= Beginning of Section =
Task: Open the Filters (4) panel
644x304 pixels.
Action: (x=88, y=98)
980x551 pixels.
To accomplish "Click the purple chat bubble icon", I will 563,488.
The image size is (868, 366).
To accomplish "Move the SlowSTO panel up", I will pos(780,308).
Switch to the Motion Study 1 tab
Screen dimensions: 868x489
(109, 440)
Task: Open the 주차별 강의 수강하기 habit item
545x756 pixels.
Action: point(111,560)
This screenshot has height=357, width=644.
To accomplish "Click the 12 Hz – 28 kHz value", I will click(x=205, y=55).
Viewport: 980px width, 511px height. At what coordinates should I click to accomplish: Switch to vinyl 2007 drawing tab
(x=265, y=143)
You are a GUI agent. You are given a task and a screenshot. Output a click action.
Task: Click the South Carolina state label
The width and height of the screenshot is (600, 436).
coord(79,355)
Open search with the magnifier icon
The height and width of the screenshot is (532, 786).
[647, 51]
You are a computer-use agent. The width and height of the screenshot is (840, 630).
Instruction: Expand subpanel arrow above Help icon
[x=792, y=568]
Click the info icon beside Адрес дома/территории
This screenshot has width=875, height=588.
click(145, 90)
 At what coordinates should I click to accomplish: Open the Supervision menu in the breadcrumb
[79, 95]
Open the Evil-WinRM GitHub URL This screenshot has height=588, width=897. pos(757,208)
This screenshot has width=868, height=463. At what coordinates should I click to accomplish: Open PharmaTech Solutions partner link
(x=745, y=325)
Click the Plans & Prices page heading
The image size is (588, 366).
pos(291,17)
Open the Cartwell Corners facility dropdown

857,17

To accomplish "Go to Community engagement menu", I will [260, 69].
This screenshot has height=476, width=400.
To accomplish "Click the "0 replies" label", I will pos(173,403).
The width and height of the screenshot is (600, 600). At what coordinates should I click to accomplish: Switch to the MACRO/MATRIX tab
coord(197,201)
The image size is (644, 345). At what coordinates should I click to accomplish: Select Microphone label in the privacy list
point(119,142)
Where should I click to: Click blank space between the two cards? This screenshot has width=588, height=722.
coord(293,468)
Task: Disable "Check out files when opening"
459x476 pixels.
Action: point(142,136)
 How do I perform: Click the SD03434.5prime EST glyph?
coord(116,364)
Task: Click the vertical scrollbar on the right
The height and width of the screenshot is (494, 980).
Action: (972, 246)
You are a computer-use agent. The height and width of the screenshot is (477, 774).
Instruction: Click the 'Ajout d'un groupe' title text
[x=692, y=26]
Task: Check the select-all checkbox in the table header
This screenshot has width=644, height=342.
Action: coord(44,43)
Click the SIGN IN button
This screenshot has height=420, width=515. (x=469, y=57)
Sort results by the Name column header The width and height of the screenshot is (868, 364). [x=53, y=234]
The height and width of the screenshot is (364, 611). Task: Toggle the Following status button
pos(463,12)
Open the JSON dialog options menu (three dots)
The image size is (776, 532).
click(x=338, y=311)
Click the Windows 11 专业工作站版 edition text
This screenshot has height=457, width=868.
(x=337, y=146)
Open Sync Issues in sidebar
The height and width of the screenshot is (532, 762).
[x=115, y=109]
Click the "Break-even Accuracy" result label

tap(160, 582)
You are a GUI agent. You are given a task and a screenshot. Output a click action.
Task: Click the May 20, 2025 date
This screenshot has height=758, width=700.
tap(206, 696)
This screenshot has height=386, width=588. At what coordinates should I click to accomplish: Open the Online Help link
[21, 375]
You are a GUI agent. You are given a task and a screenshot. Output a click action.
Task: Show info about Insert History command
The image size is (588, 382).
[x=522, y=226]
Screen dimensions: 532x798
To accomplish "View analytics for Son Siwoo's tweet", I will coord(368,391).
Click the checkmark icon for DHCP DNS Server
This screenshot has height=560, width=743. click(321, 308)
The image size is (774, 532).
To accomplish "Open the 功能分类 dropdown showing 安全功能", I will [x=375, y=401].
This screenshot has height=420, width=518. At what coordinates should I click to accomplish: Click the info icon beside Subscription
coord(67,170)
= End of Section =
## Required action:
The whole block of entries above should be repeated exactly.

## Solution below:
Task: Open the Filters (4) panel
644x304 pixels.
Action: (x=88, y=98)
980x551 pixels.
To accomplish "Click the purple chat bubble icon", I will 563,488.
The image size is (868, 366).
To accomplish "Move the SlowSTO panel up", I will pos(780,308).
Switch to the Motion Study 1 tab
Screen dimensions: 868x489
(109, 440)
Task: Open the 주차별 강의 수강하기 habit item
545x756 pixels.
Action: point(111,560)
This screenshot has height=357, width=644.
To accomplish "Click the 12 Hz – 28 kHz value", I will click(x=205, y=55).
Viewport: 980px width, 511px height. At what coordinates should I click to accomplish: Switch to vinyl 2007 drawing tab
(x=265, y=143)
You are a GUI agent. You are given a task and a screenshot. Output a click action.
Task: Click the South Carolina state label
The width and height of the screenshot is (600, 436).
coord(79,355)
Open search with the magnifier icon
The height and width of the screenshot is (532, 786).
[647, 51]
You are a computer-use agent. The width and height of the screenshot is (840, 630).
Instruction: Expand subpanel arrow above Help icon
[x=792, y=568]
Click the info icon beside Адрес дома/территории
This screenshot has width=875, height=588.
click(145, 90)
 At what coordinates should I click to accomplish: Open the Supervision menu in the breadcrumb
[79, 95]
Open the Evil-WinRM GitHub URL This screenshot has height=588, width=897. pos(757,208)
This screenshot has width=868, height=463. At what coordinates should I click to accomplish: Open PharmaTech Solutions partner link
(x=745, y=325)
Click the Plans & Prices page heading
The image size is (588, 366).
pos(291,17)
Open the Cartwell Corners facility dropdown

857,17

To accomplish "Go to Community engagement menu", I will [260, 69].
This screenshot has height=476, width=400.
To accomplish "Click the "0 replies" label", I will pos(173,403).
The width and height of the screenshot is (600, 600). At what coordinates should I click to accomplish: Switch to the MACRO/MATRIX tab
coord(197,201)
The image size is (644, 345). At what coordinates should I click to accomplish: Select Microphone label in the privacy list
point(119,142)
Where should I click to: Click blank space between the two cards? This screenshot has width=588, height=722.
coord(293,468)
Task: Disable "Check out files when opening"
459x476 pixels.
Action: point(142,136)
 How do I perform: Click the SD03434.5prime EST glyph?
coord(116,364)
Task: Click the vertical scrollbar on the right
The height and width of the screenshot is (494, 980).
Action: (972, 246)
You are a computer-use agent. The height and width of the screenshot is (477, 774).
Instruction: Click the 'Ajout d'un groupe' title text
[x=692, y=26]
Task: Check the select-all checkbox in the table header
This screenshot has width=644, height=342.
Action: coord(44,43)
Click the SIGN IN button
This screenshot has height=420, width=515. (x=469, y=57)
Sort results by the Name column header The width and height of the screenshot is (868, 364). [x=53, y=234]
The height and width of the screenshot is (364, 611). Task: Toggle the Following status button
pos(463,12)
Open the JSON dialog options menu (three dots)
The image size is (776, 532).
click(x=338, y=311)
Click the Windows 11 专业工作站版 edition text
This screenshot has height=457, width=868.
(x=337, y=146)
Open Sync Issues in sidebar
The height and width of the screenshot is (532, 762).
[x=115, y=109]
Click the "Break-even Accuracy" result label

tap(160, 582)
You are a GUI agent. You are given a task and a screenshot. Output a click action.
Task: Click the May 20, 2025 date
This screenshot has height=758, width=700.
tap(206, 696)
This screenshot has height=386, width=588. At what coordinates should I click to accomplish: Open the Online Help link
[21, 375]
You are a GUI agent. You are given a task and a screenshot. Output a click action.
Task: Show info about Insert History command
The image size is (588, 382).
[x=522, y=226]
Screen dimensions: 532x798
To accomplish "View analytics for Son Siwoo's tweet", I will coord(368,391).
Click the checkmark icon for DHCP DNS Server
This screenshot has height=560, width=743. click(321, 308)
The image size is (774, 532).
To accomplish "Open the 功能分类 dropdown showing 安全功能", I will [x=375, y=401].
This screenshot has height=420, width=518. At what coordinates should I click to accomplish: Click the info icon beside Subscription
coord(67,170)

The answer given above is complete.